Data to process:

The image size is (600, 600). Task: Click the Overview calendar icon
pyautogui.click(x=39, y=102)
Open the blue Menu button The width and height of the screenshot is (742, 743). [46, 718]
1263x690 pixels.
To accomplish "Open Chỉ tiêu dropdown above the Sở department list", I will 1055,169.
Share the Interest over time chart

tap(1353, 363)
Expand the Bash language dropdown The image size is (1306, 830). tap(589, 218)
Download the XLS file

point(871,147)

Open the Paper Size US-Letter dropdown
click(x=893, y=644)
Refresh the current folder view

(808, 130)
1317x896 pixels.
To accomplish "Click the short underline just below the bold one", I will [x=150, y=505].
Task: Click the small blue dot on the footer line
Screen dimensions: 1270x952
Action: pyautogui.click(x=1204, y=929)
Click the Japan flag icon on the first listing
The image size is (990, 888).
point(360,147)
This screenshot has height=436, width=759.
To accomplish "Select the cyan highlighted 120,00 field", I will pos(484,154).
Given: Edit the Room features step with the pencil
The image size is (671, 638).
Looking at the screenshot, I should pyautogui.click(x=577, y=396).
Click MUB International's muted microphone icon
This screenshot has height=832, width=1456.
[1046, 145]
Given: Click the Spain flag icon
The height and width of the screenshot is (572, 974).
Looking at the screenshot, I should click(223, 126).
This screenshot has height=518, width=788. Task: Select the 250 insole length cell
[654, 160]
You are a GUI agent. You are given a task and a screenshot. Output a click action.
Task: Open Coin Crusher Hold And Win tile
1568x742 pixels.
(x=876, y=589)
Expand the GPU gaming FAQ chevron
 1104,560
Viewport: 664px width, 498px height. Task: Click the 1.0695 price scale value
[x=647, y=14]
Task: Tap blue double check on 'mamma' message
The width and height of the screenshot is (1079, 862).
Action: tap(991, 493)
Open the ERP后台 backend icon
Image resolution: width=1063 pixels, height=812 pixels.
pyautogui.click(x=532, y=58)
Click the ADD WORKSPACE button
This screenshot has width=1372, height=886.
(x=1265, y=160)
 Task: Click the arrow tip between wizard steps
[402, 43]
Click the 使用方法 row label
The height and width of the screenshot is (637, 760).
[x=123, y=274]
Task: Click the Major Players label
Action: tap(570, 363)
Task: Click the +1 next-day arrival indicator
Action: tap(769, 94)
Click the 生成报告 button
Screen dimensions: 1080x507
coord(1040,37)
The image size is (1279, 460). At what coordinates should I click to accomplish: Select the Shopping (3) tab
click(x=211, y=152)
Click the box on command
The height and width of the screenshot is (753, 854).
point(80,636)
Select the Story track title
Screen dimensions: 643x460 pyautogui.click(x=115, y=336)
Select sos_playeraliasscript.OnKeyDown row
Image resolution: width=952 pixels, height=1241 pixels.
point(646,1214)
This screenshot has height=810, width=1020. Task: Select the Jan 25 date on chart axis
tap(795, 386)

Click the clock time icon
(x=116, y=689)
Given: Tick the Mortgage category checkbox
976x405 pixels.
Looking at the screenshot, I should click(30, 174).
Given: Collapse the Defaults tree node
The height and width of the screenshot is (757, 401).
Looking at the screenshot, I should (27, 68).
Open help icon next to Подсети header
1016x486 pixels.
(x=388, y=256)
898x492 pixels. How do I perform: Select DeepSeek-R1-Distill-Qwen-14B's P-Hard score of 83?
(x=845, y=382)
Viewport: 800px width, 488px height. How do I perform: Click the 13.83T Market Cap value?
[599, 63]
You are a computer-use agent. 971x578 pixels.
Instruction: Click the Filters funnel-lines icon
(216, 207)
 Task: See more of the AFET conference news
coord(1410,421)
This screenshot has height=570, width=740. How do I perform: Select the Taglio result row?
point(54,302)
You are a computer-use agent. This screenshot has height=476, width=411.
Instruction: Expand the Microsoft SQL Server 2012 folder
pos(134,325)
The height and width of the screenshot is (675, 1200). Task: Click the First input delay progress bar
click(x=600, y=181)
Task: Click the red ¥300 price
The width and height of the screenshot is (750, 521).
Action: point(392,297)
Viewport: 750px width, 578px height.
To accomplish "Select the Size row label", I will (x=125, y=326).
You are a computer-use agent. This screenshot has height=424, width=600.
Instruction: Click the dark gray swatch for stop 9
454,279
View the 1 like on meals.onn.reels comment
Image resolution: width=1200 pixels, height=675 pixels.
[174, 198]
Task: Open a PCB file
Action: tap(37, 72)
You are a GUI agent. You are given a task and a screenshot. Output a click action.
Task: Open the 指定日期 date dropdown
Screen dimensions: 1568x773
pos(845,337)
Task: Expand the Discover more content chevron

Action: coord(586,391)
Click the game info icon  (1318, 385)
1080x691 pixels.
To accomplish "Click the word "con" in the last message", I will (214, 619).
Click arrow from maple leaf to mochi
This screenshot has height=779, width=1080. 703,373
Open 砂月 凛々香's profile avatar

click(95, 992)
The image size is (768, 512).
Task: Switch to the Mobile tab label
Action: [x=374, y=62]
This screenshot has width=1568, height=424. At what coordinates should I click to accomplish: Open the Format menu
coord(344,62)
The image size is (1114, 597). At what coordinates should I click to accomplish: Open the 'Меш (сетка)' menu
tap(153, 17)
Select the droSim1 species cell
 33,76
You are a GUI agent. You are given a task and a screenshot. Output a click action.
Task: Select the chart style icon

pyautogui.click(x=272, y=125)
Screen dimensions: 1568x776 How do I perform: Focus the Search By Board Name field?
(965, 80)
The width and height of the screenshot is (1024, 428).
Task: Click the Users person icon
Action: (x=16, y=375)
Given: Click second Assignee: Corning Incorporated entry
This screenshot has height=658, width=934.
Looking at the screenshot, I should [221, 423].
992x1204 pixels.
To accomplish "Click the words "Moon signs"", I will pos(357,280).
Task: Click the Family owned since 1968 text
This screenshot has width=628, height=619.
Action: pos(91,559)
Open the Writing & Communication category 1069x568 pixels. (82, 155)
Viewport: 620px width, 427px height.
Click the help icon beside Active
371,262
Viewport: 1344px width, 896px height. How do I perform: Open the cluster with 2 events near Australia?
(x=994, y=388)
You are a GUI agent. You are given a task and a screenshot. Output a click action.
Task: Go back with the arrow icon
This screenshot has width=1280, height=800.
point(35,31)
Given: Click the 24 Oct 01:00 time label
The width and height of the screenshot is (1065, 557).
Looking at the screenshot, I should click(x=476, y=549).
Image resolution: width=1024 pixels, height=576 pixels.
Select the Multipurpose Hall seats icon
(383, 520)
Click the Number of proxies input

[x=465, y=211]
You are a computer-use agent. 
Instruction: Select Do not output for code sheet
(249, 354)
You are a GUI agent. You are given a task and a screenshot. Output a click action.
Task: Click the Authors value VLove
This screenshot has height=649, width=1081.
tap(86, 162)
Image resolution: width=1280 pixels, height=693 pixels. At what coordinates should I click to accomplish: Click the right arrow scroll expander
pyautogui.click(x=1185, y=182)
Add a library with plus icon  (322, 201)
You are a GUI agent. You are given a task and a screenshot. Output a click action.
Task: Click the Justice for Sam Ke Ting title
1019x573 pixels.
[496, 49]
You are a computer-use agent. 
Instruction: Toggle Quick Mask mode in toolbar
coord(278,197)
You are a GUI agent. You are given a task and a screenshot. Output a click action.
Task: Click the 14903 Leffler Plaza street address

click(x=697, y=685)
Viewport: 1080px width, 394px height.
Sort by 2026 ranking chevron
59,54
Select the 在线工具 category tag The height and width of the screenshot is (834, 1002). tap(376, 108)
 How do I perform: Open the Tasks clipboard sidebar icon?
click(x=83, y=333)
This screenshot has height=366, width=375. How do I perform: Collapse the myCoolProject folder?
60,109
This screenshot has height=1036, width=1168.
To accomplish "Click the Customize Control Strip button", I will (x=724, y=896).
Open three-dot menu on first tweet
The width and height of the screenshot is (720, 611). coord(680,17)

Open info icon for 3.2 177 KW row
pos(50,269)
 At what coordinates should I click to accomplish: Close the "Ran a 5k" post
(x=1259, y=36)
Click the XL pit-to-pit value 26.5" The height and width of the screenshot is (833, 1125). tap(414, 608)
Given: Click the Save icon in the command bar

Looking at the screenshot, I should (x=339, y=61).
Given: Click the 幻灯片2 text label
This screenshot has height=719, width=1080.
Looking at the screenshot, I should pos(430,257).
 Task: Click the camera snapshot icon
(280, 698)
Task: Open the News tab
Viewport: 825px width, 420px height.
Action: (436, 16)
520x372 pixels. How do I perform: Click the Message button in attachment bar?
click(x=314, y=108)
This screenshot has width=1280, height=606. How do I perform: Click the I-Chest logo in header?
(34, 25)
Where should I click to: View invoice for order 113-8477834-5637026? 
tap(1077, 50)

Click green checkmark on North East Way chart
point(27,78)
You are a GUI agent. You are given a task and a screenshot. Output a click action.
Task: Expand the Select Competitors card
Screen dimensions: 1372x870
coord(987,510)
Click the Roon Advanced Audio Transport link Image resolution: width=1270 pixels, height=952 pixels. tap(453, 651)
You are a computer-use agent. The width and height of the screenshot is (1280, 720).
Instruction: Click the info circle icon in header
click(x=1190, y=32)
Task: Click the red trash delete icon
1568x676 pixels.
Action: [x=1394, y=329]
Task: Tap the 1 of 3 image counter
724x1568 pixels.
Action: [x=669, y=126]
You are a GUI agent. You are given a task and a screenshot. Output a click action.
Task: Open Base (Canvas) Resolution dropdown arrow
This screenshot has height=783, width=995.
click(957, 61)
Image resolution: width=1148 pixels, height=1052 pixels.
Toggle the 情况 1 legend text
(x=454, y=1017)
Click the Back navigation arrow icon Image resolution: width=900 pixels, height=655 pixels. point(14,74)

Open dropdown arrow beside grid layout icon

Task to carry out: Work through the records above. Copy every line with the string "blue".

Exercise output:
Open the blue Menu button The width and height of the screenshot is (742, 743). [46, 718]
Task: Click the small blue dot on the footer line
Task: Tap blue double check on 'mamma' message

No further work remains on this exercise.